Do you recognize yourself in this tongue-in-cheek analysis of the easiest ways to kill a conversation? But in case you're the innocent victim, here are sure-fire techniques to save the day.

By Loren Ekroth


You have probably noticed these stoppers in others. (You may not have noticed them in yourself.)

When you meet a person for the first time, you have only a slight relationship. Actually, as a number of social scientists have concluded, during the first few minutes of meeting, people are making judgements, sizing up one another.

This is that crucial time of forming first impressions: “Do I like this person?” “Do I want to spend time or have a friendship with this person?”

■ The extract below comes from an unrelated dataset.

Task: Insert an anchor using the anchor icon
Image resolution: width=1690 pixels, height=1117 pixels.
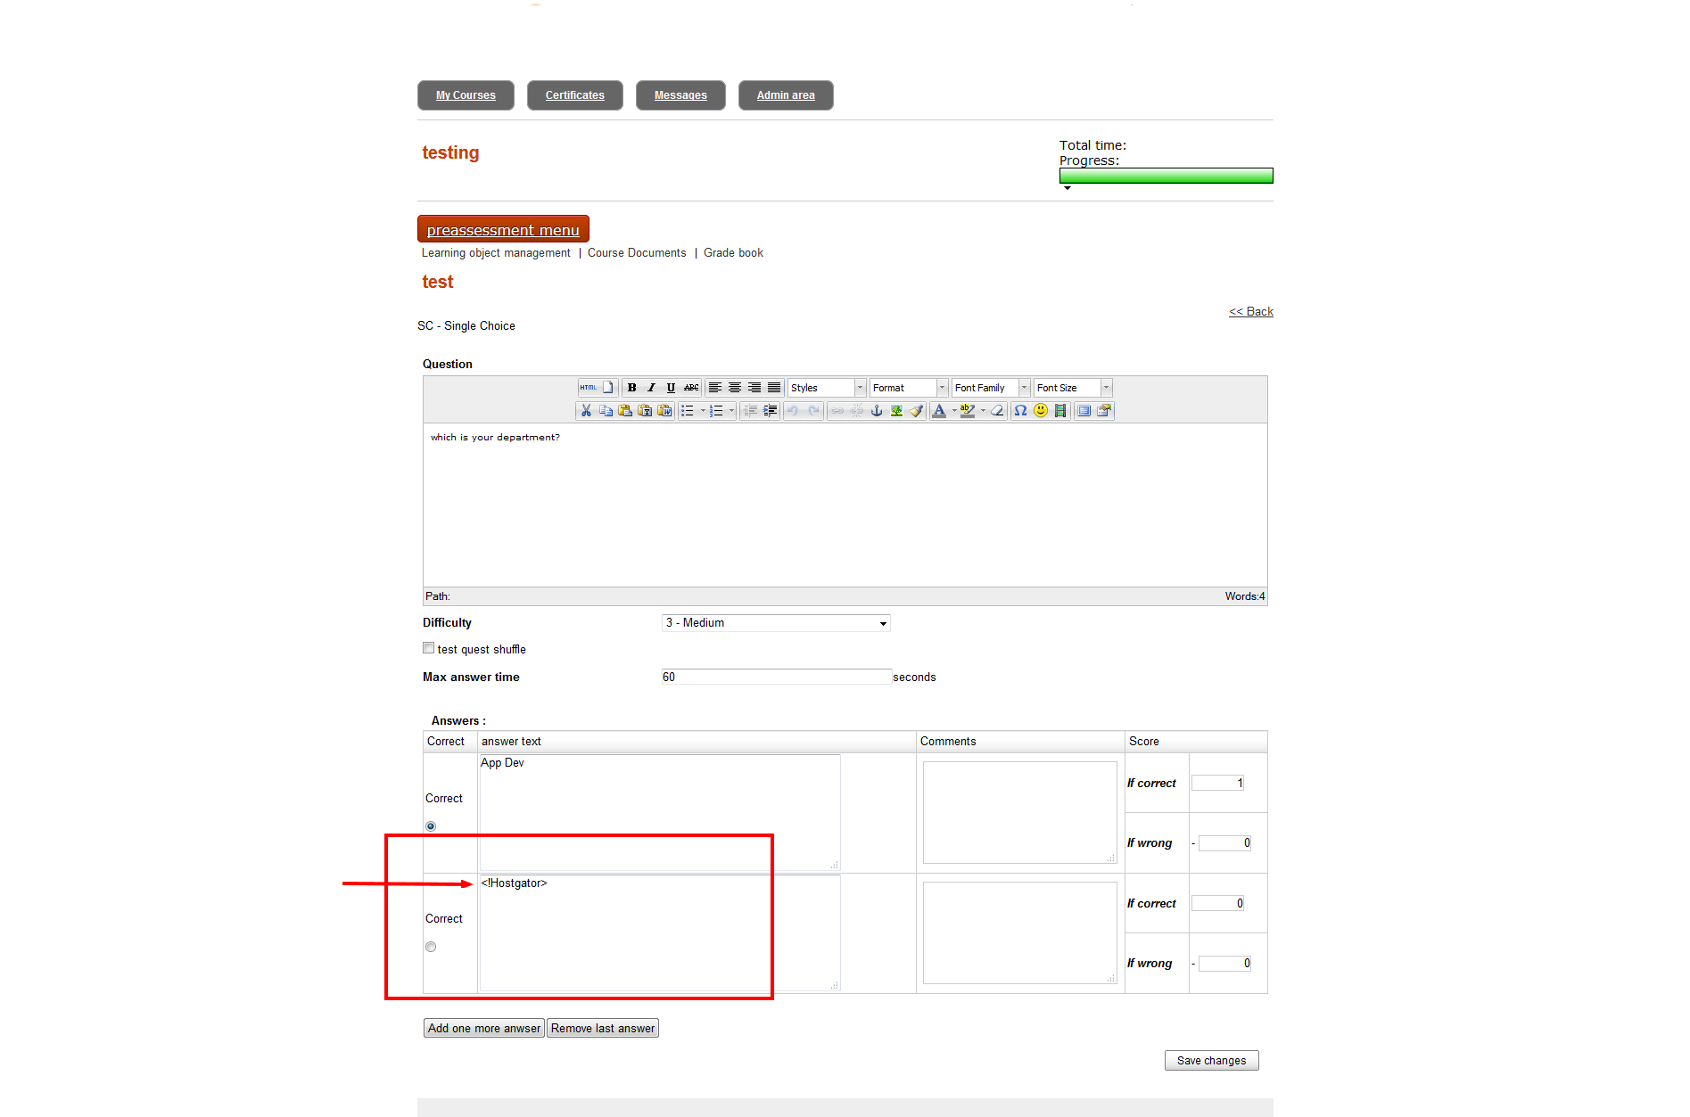Action: pos(877,411)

Below are recipes for how to make conversation difficult for others. Here, then, are the top five “conversation stoppers.”

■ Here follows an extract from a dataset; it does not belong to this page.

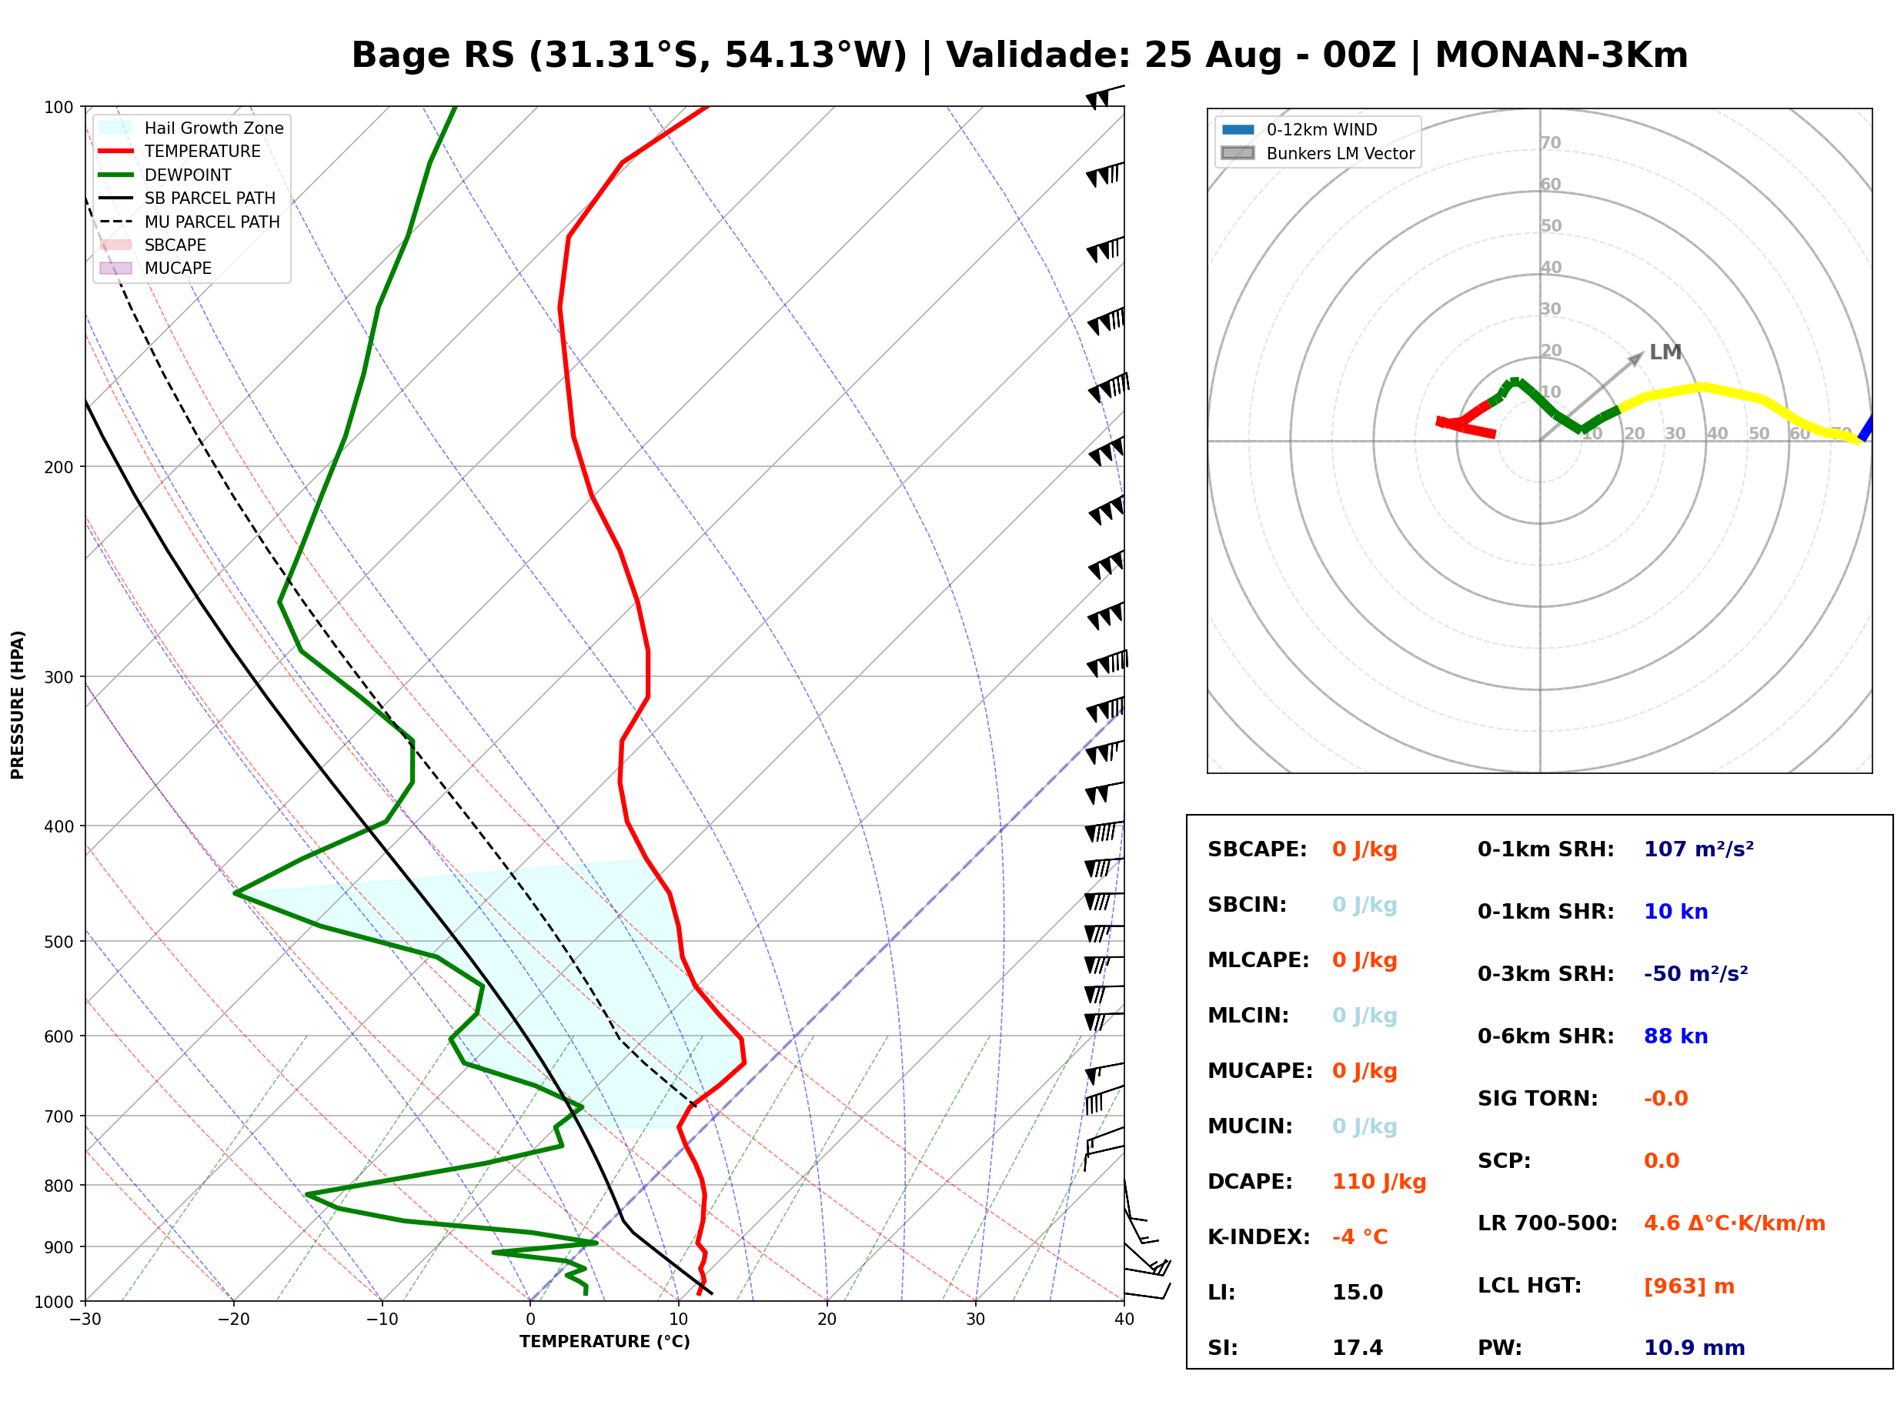Click the SBCAPE value 0 J/kg
Image resolution: width=1904 pixels, height=1408 pixels.
(x=1365, y=850)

1. Offer only very brief responses.
One-word answers. Be coy. Play hard to get. Reveal very little information for another converser to work with, thus making them carry the conversational load. This will keep them off balance and feeling awkward.

How to handle: If a social conversation becomes hard work, it usually best to excuse yourself gracefully and move on.

For whatever the reason, such persons don’t want to talk much – at least not with you. Ease your discomfort by exiting.

2. Whenever you hear an idea you don’t agree with, debate the point.
Make the conversation into a competition. Marshall your case and be relentless, letting no error in fact or opinion go un-challenged. Make sure you let the other person know they are just plain wrong.

How to handle:I have found telling the debater that “I’d rather not argue, if you don’t mind” can be helpful in shifting the talk away from dispute. If that doesn’t work, it is probably time for you to take your leave (unless, of course, you are enjoying the argument.)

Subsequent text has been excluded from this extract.